** Task details **
Repeat back every line of the data, exactly.

[Data extracted from a collection]
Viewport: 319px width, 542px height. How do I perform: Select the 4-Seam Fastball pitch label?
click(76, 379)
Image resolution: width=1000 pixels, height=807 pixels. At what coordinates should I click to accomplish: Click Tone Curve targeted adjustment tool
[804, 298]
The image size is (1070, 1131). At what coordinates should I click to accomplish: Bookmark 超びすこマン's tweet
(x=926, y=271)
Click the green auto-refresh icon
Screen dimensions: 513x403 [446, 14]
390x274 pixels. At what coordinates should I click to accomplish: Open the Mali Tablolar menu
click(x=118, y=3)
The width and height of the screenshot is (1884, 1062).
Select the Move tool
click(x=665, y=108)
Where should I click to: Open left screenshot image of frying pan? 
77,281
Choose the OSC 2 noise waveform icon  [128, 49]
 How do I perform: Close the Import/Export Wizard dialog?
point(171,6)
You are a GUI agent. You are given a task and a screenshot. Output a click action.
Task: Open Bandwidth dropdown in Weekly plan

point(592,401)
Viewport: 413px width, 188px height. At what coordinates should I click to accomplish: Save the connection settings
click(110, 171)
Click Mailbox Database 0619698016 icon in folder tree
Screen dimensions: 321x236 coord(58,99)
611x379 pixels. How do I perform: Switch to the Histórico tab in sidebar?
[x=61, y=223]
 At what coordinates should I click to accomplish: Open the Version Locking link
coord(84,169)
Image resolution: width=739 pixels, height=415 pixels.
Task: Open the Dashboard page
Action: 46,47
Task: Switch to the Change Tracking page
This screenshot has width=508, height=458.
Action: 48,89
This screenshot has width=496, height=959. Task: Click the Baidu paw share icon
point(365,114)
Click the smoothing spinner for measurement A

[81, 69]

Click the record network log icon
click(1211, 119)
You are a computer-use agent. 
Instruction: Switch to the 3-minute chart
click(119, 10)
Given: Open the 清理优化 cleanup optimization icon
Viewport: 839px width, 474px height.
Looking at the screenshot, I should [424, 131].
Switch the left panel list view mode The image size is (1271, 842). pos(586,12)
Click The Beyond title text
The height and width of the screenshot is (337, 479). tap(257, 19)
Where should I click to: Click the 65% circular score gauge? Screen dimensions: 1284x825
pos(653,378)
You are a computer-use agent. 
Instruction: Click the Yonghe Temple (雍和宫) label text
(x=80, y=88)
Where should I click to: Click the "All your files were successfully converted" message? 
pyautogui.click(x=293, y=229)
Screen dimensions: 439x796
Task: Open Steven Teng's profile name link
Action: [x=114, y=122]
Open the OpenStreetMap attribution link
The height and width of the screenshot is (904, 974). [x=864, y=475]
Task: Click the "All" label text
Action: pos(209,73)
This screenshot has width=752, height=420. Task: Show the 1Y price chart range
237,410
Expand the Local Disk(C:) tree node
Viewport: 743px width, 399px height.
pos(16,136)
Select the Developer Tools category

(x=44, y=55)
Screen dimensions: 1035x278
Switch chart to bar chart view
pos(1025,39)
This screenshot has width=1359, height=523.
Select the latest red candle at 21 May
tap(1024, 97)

** Reply **
Viewport: 319px width, 542px height. How do I perform: Select the 4-Seam Fastball pitch label?
click(76, 379)
Image resolution: width=1000 pixels, height=807 pixels. At what coordinates should I click to accomplish: Click Tone Curve targeted adjustment tool
[804, 298]
The image size is (1070, 1131). At what coordinates should I click to accomplish: Bookmark 超びすこマン's tweet
(x=926, y=271)
Click the green auto-refresh icon
Screen dimensions: 513x403 [446, 14]
390x274 pixels. At what coordinates should I click to accomplish: Open the Mali Tablolar menu
click(x=118, y=3)
The width and height of the screenshot is (1884, 1062).
Select the Move tool
click(x=665, y=108)
Where should I click to: Open left screenshot image of frying pan? 
77,281
Choose the OSC 2 noise waveform icon  [128, 49]
 How do I perform: Close the Import/Export Wizard dialog?
point(171,6)
You are a GUI agent. You are given a task and a screenshot. Output a click action.
Task: Open Bandwidth dropdown in Weekly plan

point(592,401)
Viewport: 413px width, 188px height. At what coordinates should I click to accomplish: Save the connection settings
click(110, 171)
Click Mailbox Database 0619698016 icon in folder tree
Screen dimensions: 321x236 coord(58,99)
611x379 pixels. How do I perform: Switch to the Histórico tab in sidebar?
[x=61, y=223]
 At what coordinates should I click to accomplish: Open the Version Locking link
coord(84,169)
Image resolution: width=739 pixels, height=415 pixels.
Task: Open the Dashboard page
Action: 46,47
Task: Switch to the Change Tracking page
This screenshot has width=508, height=458.
Action: 48,89
This screenshot has width=496, height=959. Task: Click the Baidu paw share icon
point(365,114)
Click the smoothing spinner for measurement A

[81, 69]

Click the record network log icon
click(1211, 119)
You are a computer-use agent. 
Instruction: Switch to the 3-minute chart
click(119, 10)
Given: Open the 清理优化 cleanup optimization icon
Viewport: 839px width, 474px height.
Looking at the screenshot, I should [424, 131].
Switch the left panel list view mode The image size is (1271, 842). pos(586,12)
Click The Beyond title text
The height and width of the screenshot is (337, 479). tap(257, 19)
Where should I click to: Click the 65% circular score gauge? Screen dimensions: 1284x825
pos(653,378)
You are a computer-use agent. 
Instruction: Click the Yonghe Temple (雍和宫) label text
(x=80, y=88)
Where should I click to: Click the "All your files were successfully converted" message? 
pyautogui.click(x=293, y=229)
Screen dimensions: 439x796
Task: Open Steven Teng's profile name link
Action: [x=114, y=122]
Open the OpenStreetMap attribution link
The height and width of the screenshot is (904, 974). [x=864, y=475]
Task: Click the "All" label text
Action: pos(209,73)
This screenshot has width=752, height=420. Task: Show the 1Y price chart range
237,410
Expand the Local Disk(C:) tree node
Viewport: 743px width, 399px height.
pos(16,136)
Select the Developer Tools category

(x=44, y=55)
Screen dimensions: 1035x278
Switch chart to bar chart view
pos(1025,39)
This screenshot has width=1359, height=523.
Select the latest red candle at 21 May
tap(1024, 97)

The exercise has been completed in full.